Vent de liesse en Arménie après l’élection de Nikol Pachinian

Le pays fête la réussite de la "révolution de velours".

(© Twitter)

Serge Sarkissian espérait troquer son poste de président de la République contre celui de Premier ministre – façon Vladimir Poutine en 2008. Après avoir fait passer une réforme constitutionnelle qui renforce les pouvoirs du Premier ministre, il réussit donc à se faire élire chef de gouvernement par l’Assemblée au début du mois d’avril. Serge Sarkissian pensait alors garder la main sur le pays.

Cette stratégie éprouvée n’a toutefois pas été du goût du peuple arménien. Dès le début de ce tour de passe-passe politique, Nikol Pachinian, ancien journaliste d’investigation et opposant politique de longue date, appelle au soulèvement.

Quelque trois semaines plus tard, mardi 8 mai, il est officiellement élu Premier ministre. "On vit enfin dans un pays indépendant," s’exclame Marta Manvelyan, dentiste à Erevan.

(© Wikipédia)

"On dansait, on chantait !"

Hier soir, la liesse s’était emparée des rues de la capitale. Plusieurs centaines d’Arméniens s’étaient pressés sur la place de la République, pour suivre en direct les résultats des élections. "Dès qu’on a appris que le Parlement a voté pour le candidat du peuple, Nikol Pachinian, tout le monde a commencé à applaudir, crier et sauter de joie. On dansait, on chantait. Le peuple était très enthousiaste", raconte Anna Baghdasaryan, journaliste et traductrice à Erevan.

Beaucoup de jeunes avaient revêtu un T-shirt blanc, symbole de pureté et de justice. "Cette révolution a été majoritairement organisée et gagnée par la jeunesse", résume la journaliste arménienne Anna Baghdasaryan. En effet ce sont les premiers à répondre à l’appel lancé par Nikol Pachinian le 13 avril dernier.

Rapidement, la fronde gagne toutes les couches de la population et les manifestants bloquent les routes et les chemins de fer. "On était tous dans la rue avec ma famille, mon oncle des États-unis, tous mes amis, riches comme pauvres", raconte Marta Manvelyan.

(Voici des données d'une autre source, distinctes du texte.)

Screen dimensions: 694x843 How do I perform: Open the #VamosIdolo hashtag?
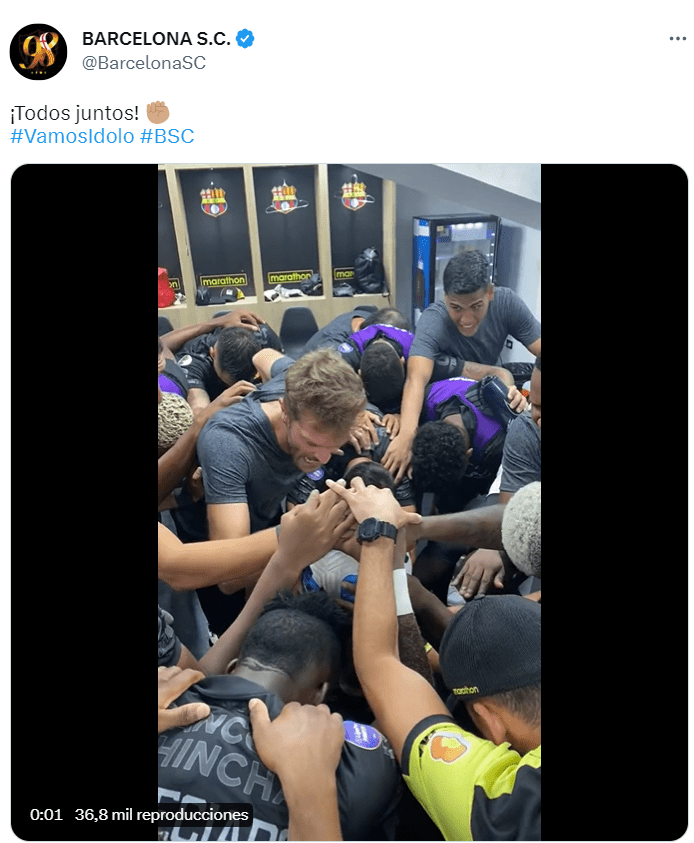pos(72,136)
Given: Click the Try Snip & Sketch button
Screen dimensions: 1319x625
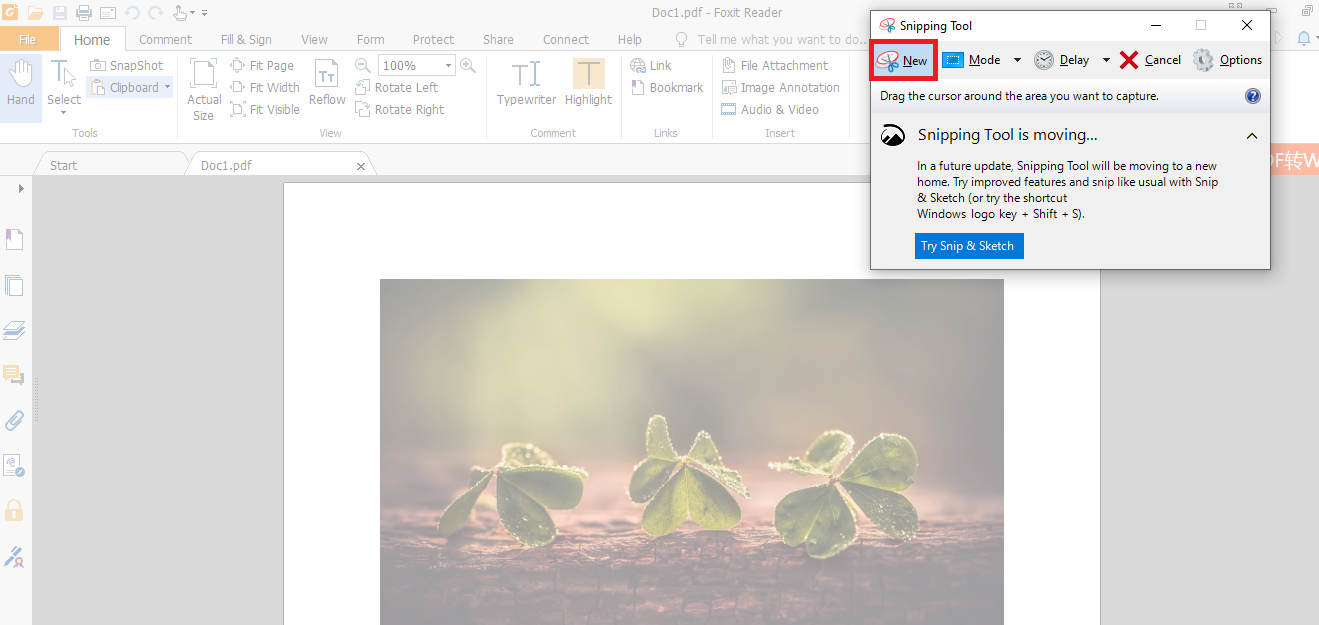Looking at the screenshot, I should tap(968, 246).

Les maîtres-mots du soulèvement sont la paix et la tolérance. Nikol Pachinian, 42 ans, a déjà connu la prison après avoir mené la contestation contre la victoire de Serge Sarkissian à l’élection présidentielle en 2008. Dix personnes avaient alors été tuées lors de ces protestations qui s’étaient transformées en émeutes comme le rappelle RFI. La fronde lancée mi-avril sera donc une "révolution de velours", selon les termes du fondateur du parti "Contrat civil".

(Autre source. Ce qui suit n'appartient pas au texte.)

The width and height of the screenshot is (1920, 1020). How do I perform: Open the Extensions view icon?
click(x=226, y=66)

Hier soir tout le monde faisait la fête à Erevan et se félicitait de ce tour de force politique. L’élection de Nikol Pachinian était en effet loin d’être gagnée. Lorsque Serge Sarkissian démissionne, acculé par la révolution pacifique le 23 avril dernier, il laisse derrière lui un Parlement toujours acquis à sa cause : le Parti républicain d’Arménie. Aussi lorsque Nikol Pachinian se présente pour la première fois devant l’Assemblée, le 1er mai, il se heurte à un mur.

"Le peuple avait perdu espoir"

"Personne n’imaginait que ce mouvement serait capable de réunir tout le peuple qui avait déjà perdu espoir", explique Anna Baghdasaryan. Nikol Pachinian a donc dû convaincre les députés un à un de voter pour lui. C’est certainement dans l’espoir de sauver leur siège que certains membres du parti républicain ont finalement cédé, à 58 voix contre 42, selon France Info.

Nikol Pachinian doit présenter son programme politique dans les 20 jours qui viennent : une feuille de route pour en finir avec le système de corruption, vestige de cette république post-soviétique. De nouvelles élections législatives devraient aussi avoir lieu dans les prochains jours.

"Maintenant on peut commencer à croire en nous, faire entendre notre voix, maintenant on peut faire ce qu’on veut, après avoir été gouverné pendant 30 ans par des tyrans", se félicite Marta Manvelyan confiante.